Os fãs da Escócia marcham pela Ocean Drive na terça-feira. Foto: Amanda Perobelli/Reuters

Miami é bem diferente de Boston, e não apenas por causa de seu clima tropical. Sentado do lado de fora do Old Dubliner, Chris, de Glasgow, disse que sente falta da Nova Inglaterra. “Gostei mais de Boston porque tudo era mais perto”, diz ele. “A praia é ótima, mas fica longe. As pessoas são tão legais quanto Boston, mas são todas colombianas e argentinas e difíceis de entender.”

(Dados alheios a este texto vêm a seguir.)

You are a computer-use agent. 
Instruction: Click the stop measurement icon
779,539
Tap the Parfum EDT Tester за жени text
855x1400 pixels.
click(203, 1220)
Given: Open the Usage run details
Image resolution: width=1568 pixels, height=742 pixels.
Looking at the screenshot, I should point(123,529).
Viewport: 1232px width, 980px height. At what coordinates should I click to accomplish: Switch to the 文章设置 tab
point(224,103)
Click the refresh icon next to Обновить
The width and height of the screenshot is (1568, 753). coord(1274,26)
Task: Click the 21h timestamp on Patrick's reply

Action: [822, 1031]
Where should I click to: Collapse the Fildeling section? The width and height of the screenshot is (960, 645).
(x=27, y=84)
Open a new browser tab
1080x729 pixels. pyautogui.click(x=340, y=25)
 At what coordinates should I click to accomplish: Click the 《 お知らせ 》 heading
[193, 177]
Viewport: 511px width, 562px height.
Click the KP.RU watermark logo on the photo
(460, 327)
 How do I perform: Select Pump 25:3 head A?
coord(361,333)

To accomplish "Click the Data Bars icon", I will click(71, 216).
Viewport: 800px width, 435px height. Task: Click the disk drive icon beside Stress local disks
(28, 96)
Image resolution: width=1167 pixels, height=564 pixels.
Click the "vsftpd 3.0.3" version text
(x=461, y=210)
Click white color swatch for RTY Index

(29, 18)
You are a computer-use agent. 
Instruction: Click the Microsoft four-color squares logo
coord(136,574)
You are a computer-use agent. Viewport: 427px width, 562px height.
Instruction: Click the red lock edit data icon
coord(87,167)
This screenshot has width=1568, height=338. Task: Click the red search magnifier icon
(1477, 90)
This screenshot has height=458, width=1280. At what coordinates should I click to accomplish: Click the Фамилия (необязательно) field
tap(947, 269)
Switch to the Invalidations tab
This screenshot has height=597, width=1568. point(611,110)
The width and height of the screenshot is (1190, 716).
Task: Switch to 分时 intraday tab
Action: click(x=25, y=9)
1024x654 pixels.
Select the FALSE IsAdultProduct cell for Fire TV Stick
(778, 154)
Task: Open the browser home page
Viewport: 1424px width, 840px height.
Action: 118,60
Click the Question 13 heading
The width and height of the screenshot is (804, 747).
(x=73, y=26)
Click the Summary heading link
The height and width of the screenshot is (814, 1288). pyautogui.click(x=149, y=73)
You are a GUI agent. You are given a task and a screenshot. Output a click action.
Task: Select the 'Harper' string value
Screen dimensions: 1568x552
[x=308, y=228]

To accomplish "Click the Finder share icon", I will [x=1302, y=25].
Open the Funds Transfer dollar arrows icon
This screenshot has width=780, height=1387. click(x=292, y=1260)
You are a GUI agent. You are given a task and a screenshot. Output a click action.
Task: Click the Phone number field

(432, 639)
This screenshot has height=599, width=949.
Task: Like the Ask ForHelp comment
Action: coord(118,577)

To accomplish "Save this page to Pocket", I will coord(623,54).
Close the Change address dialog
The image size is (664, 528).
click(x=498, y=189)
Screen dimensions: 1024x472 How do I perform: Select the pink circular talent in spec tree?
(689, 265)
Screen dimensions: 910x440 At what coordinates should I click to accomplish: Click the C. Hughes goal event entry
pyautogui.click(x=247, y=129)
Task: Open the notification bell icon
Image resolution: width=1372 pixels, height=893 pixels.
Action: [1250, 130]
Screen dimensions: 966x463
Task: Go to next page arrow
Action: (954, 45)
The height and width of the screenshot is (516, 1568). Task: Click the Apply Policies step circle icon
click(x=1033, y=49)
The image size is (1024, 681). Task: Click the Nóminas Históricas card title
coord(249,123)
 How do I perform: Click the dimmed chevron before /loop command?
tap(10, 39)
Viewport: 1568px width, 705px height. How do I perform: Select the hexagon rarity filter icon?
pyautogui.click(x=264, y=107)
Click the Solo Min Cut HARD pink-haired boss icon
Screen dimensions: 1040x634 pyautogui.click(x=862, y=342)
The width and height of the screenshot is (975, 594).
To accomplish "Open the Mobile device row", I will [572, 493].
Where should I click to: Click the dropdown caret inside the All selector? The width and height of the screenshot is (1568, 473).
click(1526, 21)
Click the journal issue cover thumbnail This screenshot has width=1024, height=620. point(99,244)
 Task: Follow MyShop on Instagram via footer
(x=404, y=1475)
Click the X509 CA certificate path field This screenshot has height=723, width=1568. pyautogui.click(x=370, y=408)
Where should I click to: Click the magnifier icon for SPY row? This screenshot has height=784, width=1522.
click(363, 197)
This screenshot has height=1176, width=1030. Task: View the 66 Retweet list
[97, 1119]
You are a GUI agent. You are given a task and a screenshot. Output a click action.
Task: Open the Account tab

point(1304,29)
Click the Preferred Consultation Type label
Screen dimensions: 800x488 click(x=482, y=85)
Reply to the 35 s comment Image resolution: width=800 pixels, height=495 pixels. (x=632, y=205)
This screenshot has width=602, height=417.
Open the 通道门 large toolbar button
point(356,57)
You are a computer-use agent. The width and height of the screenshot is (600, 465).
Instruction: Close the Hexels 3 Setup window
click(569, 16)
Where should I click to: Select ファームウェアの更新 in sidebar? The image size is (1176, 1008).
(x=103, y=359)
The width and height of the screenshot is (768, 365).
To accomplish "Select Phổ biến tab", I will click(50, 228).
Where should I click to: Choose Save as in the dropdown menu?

Cerca de 24 horas após o início do jogo, havia planos de retornar aos Marlins, onde ele formou um vínculo com o arremessador combustível do time, Tyler Phillips (na noite de segunda-feira, ele disse que podia sentir a energia “no meu peito” das arquibancadas). Enquanto isso, todos os bares podem estar lotados, com filas de duas horas para entrar na fanzone com todos querendo um pouco da ação do Tartan.

Há um pequeno assunto eleição Também vindo para a cidade. Clark disse que todos os brasileiros que conheceu eram “grandes cracks”, embora outros dissessem que simplesmente encontraram torcedores rivais em seu hotel. As expectativas são de uma reunião de grupos espetacular pouco antes da partida, com vídeos que certamente serão lançados logo depois.

Os fãs do Brasil e da Escócia já estão se reunindo na Ocean Drive. Foto: Anadolu/Getty Images

Para o jogo e a perspectiva da Escócia de sair da fase de grupos pela primeira vez na história da Copa do Mundo, não houve queda na confiança que caracterizou os torcedores viajantes até este momento. “O meu coração diz 1-0 Escócia, a minha cabeça diz 1-1”, disse Graeme, acrescentando que qualquer um dos dois seria bom o suficiente para seguir em frente. Para Clarke: “Acho que o Brasil vai vencer, mas estou muito optimista que a Escócia ainda se qualificará. Se conseguirmos vencer por 1-0, passaremos”.

Com isso, chegou a hora de voltar ao bar, onde o jogo recomeçou e alguém colocou um cone de trânsito entre as pilhas de copos vazios.